(EXERCISE INSTRUCTIONS): Reproduce the material word for word, from the line containing "Обратная связь (339, 1945)" through the end. Leave the pictures out.

──────────

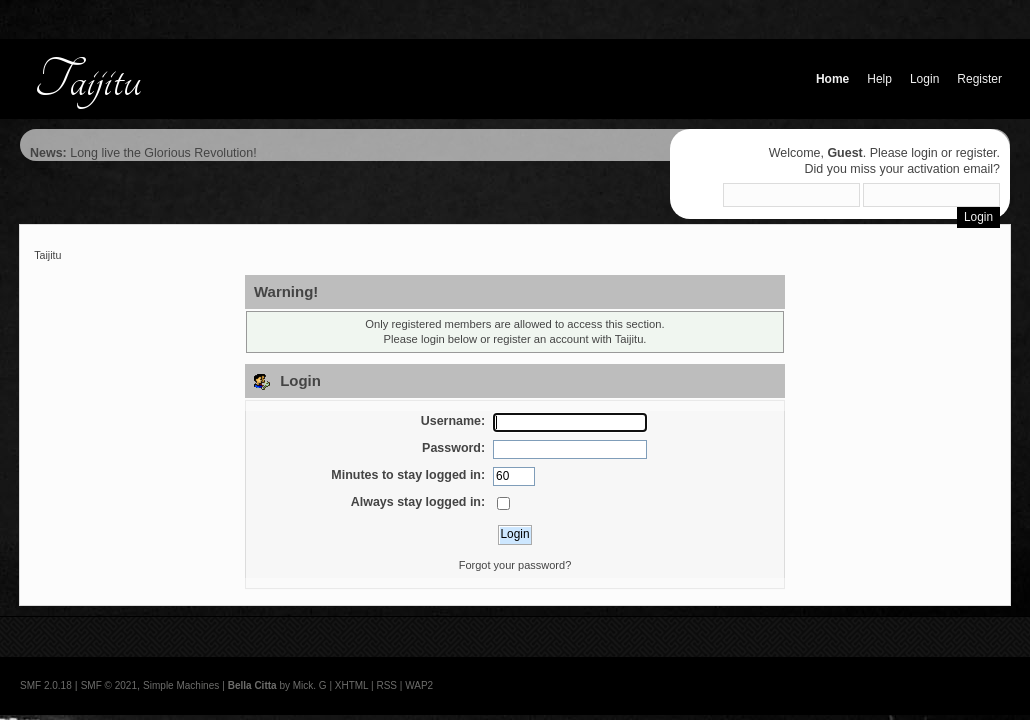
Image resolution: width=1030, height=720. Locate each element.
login (924, 153)
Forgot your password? (515, 565)
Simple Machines (181, 685)
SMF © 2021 (109, 685)
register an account (540, 339)
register (976, 153)
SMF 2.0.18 (46, 685)
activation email (950, 169)
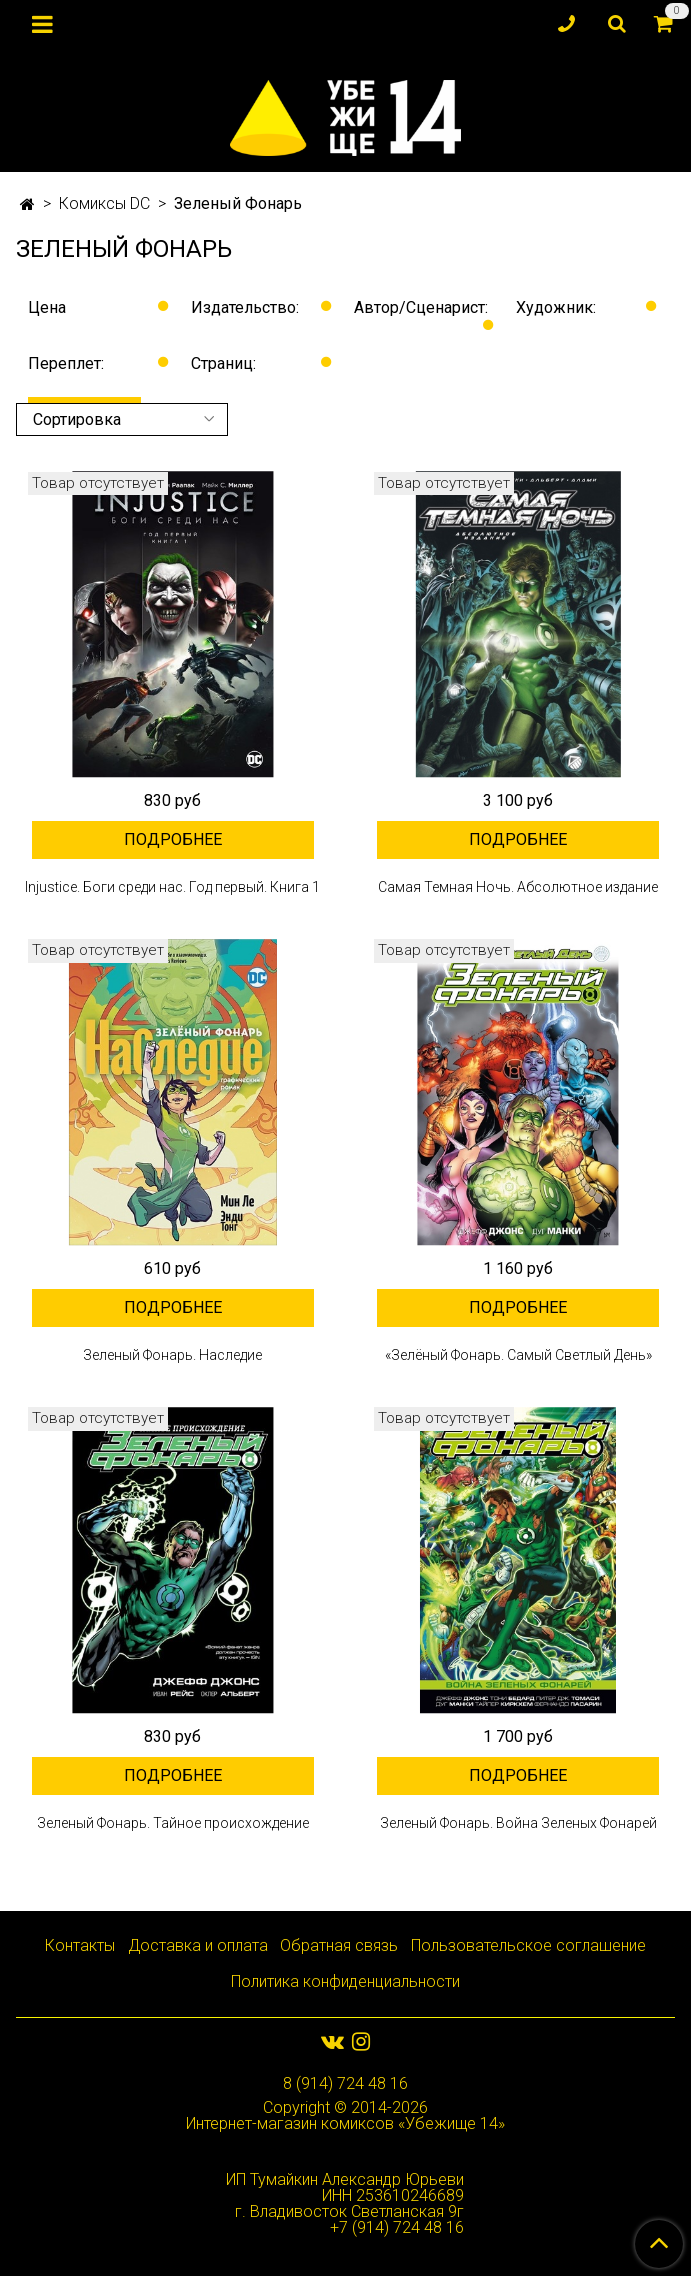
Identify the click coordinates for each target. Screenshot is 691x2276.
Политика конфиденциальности (345, 1981)
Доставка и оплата (198, 1945)
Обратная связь (339, 1945)
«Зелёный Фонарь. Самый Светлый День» (518, 1355)
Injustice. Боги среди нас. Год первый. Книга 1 (172, 887)
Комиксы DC (104, 203)
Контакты (80, 1945)
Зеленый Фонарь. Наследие (172, 1355)
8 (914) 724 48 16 (345, 2083)
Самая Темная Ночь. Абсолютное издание (518, 887)
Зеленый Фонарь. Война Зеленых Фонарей (518, 1823)
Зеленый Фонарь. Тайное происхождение (173, 1823)
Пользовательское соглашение (528, 1945)
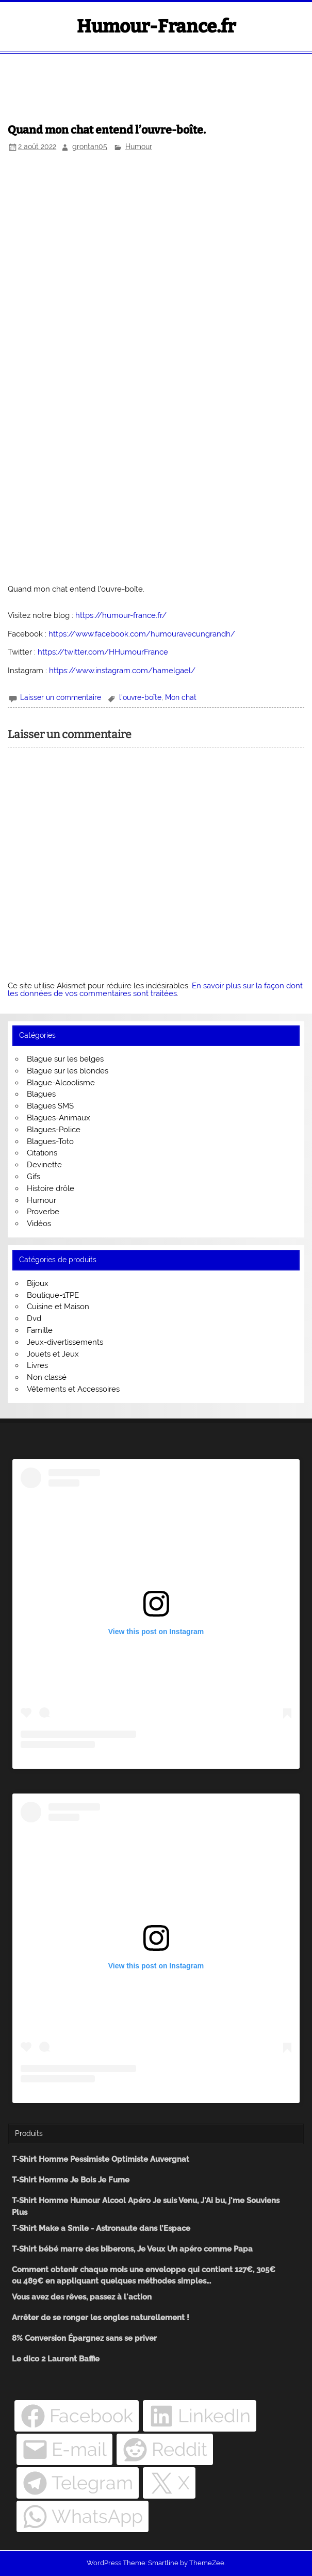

──────────

(FULL SOLUTION):
Обратная связь (339, 1945)
«Зелёный Фонарь. Самый Светлый День» (518, 1355)
Injustice. Боги среди нас. Год первый. Книга 1 (172, 887)
Комиксы DC (104, 203)
Контакты (80, 1945)
Зеленый Фонарь. Наследие (172, 1355)
8 (914) 724 48 16 (345, 2083)
Самая Темная Ночь. Абсолютное издание (518, 887)
Зеленый Фонарь. Война Зеленых Фонарей (518, 1823)
Зеленый Фонарь. Тайное происхождение (173, 1823)
Пользовательское соглашение (528, 1945)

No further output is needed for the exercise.